WHAT TO DO:
From the line containing "Where should I click to: Click the calendar" to the final line of the listing, restate each line word for word and add nothing.

RECORDS SUPPLIED:

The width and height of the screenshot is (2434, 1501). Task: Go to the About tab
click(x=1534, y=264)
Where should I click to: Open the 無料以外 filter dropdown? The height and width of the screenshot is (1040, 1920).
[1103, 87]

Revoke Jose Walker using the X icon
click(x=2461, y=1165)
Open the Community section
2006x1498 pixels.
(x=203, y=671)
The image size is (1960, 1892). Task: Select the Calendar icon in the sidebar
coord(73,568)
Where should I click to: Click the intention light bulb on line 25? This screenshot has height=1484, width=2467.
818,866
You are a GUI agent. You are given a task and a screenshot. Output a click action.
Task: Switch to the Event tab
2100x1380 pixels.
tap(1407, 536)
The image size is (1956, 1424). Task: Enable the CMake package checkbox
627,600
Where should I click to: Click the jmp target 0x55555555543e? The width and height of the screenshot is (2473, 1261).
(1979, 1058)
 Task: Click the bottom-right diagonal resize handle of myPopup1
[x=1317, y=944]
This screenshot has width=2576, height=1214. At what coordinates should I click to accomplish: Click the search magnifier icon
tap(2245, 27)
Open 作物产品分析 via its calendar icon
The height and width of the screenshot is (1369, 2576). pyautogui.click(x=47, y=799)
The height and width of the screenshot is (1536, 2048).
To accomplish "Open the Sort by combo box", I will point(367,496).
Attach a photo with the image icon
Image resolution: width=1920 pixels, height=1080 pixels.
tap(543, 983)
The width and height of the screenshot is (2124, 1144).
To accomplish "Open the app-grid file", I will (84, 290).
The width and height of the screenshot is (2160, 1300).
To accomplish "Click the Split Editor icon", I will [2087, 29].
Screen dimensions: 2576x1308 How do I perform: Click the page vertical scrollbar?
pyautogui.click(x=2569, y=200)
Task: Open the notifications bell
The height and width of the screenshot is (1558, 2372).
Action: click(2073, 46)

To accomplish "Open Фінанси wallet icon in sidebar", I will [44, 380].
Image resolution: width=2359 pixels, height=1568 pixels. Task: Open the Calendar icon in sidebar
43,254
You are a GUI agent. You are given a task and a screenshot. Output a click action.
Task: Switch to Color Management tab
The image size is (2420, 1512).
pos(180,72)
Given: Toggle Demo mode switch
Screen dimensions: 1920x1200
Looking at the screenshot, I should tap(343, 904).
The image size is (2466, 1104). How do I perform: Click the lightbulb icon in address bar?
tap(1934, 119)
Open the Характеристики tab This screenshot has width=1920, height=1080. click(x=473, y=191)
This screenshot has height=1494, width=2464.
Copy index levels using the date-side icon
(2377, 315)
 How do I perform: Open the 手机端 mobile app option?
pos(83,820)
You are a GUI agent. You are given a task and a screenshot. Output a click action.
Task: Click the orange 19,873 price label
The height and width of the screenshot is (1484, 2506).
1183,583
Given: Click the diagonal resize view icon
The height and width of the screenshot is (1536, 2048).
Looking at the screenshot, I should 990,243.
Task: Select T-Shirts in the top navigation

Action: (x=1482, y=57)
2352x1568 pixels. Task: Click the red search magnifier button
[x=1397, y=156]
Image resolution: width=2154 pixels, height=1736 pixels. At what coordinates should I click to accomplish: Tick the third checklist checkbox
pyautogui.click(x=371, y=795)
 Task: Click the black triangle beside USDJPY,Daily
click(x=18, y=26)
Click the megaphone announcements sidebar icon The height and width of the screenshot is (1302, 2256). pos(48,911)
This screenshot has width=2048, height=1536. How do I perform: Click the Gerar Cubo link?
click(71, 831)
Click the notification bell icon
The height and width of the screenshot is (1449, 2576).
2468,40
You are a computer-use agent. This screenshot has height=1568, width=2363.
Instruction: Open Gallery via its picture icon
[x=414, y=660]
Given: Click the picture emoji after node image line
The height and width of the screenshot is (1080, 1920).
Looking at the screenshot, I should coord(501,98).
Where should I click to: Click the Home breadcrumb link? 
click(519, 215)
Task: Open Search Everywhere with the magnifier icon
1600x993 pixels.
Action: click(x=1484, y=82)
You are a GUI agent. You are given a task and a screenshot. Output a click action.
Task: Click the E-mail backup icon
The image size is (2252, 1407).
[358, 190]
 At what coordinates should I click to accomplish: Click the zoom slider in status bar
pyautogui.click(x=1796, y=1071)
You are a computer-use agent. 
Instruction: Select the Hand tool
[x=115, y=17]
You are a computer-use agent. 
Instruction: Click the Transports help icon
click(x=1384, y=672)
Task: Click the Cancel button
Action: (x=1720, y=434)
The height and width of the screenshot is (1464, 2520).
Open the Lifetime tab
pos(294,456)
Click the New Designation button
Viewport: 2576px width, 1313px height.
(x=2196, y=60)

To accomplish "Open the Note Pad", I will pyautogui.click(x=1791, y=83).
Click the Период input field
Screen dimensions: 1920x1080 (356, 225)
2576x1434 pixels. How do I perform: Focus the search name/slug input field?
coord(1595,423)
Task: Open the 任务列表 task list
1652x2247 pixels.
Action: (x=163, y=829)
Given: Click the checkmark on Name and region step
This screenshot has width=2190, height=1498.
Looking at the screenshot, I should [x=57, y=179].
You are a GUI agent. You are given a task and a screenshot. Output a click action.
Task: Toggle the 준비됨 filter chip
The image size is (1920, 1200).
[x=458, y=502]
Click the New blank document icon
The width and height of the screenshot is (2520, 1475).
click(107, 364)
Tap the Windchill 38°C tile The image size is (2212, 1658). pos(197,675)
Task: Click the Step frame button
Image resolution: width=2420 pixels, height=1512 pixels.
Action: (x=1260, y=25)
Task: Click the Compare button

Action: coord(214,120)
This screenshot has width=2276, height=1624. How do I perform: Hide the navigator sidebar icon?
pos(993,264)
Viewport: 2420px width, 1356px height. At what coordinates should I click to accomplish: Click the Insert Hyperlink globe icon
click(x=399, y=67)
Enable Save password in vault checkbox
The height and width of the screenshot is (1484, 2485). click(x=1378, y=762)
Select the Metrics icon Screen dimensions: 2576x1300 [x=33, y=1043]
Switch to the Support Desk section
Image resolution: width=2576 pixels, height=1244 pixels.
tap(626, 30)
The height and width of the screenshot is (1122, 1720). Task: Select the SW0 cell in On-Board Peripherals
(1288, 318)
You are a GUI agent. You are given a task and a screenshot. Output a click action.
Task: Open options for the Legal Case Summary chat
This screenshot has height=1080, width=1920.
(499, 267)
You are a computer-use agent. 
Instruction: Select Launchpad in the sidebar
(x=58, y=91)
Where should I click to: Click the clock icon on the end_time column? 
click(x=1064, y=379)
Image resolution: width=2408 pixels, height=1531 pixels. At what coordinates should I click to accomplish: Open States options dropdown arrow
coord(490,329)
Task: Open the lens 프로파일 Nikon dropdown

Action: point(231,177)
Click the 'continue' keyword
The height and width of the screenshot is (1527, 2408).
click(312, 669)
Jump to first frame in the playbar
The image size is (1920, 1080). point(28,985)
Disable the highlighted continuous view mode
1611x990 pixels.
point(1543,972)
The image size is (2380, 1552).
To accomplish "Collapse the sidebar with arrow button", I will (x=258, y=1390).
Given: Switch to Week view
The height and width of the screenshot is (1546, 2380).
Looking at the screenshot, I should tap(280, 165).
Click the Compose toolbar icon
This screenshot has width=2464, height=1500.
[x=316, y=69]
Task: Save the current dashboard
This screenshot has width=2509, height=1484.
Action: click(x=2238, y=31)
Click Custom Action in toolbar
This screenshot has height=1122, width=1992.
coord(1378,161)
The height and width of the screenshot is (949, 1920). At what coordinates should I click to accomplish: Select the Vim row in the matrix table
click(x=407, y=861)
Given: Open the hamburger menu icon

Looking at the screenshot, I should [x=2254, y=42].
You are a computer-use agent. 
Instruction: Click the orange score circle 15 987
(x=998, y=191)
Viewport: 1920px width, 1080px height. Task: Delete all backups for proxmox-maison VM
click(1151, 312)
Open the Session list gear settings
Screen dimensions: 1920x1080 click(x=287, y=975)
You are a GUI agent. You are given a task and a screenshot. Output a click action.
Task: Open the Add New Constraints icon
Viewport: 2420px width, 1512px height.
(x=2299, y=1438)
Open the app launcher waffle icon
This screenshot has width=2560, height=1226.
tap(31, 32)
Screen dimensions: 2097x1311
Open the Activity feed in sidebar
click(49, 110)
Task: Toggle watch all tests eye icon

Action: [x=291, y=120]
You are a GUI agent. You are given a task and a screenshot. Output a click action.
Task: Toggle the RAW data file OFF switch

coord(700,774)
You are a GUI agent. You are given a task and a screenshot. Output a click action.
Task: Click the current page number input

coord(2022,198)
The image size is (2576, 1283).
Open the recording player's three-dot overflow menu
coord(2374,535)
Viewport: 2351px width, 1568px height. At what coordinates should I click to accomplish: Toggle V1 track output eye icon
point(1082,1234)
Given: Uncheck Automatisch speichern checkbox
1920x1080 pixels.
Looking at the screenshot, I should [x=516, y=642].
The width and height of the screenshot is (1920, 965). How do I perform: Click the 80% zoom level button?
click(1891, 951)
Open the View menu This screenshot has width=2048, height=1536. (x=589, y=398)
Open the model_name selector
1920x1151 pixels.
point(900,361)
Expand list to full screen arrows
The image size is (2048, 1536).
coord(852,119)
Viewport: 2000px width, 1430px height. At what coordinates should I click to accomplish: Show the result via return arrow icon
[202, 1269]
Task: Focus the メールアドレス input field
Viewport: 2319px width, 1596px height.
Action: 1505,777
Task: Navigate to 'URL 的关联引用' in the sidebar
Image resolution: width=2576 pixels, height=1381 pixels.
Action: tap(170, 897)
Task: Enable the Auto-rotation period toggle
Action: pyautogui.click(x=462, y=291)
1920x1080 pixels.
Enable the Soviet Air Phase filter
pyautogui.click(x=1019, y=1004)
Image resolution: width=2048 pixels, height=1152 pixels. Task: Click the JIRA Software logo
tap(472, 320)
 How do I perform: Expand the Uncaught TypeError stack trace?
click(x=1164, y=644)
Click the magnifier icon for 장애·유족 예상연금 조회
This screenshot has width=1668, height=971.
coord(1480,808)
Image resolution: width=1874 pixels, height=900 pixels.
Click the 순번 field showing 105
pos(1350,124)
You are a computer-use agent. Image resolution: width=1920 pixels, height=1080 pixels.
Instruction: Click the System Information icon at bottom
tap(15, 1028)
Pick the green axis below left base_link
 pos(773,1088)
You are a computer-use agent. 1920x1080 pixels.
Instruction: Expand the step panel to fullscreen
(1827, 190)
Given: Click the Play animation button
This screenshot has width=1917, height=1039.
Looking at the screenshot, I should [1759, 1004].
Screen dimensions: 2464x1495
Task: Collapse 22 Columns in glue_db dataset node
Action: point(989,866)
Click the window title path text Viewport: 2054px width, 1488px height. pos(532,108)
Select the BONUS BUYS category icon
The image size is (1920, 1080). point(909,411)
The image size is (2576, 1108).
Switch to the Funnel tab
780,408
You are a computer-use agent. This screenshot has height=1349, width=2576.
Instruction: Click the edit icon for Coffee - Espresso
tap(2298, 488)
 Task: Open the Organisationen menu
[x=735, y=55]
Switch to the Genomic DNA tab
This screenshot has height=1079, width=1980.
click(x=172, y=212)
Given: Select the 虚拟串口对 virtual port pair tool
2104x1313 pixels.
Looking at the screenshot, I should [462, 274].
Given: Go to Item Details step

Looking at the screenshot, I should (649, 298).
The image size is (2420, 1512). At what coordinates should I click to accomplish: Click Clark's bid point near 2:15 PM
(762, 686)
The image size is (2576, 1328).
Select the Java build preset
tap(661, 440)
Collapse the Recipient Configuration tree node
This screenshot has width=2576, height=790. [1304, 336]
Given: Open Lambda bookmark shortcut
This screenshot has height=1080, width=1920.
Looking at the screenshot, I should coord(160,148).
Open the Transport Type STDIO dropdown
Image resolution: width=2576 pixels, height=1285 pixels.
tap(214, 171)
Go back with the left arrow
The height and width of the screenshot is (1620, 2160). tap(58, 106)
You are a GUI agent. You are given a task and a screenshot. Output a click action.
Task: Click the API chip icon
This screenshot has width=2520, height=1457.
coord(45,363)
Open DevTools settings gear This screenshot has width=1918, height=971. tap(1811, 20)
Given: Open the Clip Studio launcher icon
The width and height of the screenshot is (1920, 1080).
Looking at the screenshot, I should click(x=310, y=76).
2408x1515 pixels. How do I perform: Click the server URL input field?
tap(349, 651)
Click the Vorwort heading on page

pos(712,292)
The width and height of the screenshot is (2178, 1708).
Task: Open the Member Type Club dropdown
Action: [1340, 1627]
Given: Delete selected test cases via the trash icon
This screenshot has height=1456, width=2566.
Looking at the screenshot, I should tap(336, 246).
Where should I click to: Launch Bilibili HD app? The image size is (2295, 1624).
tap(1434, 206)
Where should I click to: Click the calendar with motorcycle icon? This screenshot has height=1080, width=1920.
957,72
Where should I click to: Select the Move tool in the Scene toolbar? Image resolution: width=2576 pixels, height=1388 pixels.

FINISHED TASK:
Where should I click to: Click the calendar with motorcycle icon? This screenshot has height=1080, width=1920.
957,72
Where should I click to: Select the Move tool in the Scene toolbar? Image resolution: width=2576 pixels, height=1388 pixels.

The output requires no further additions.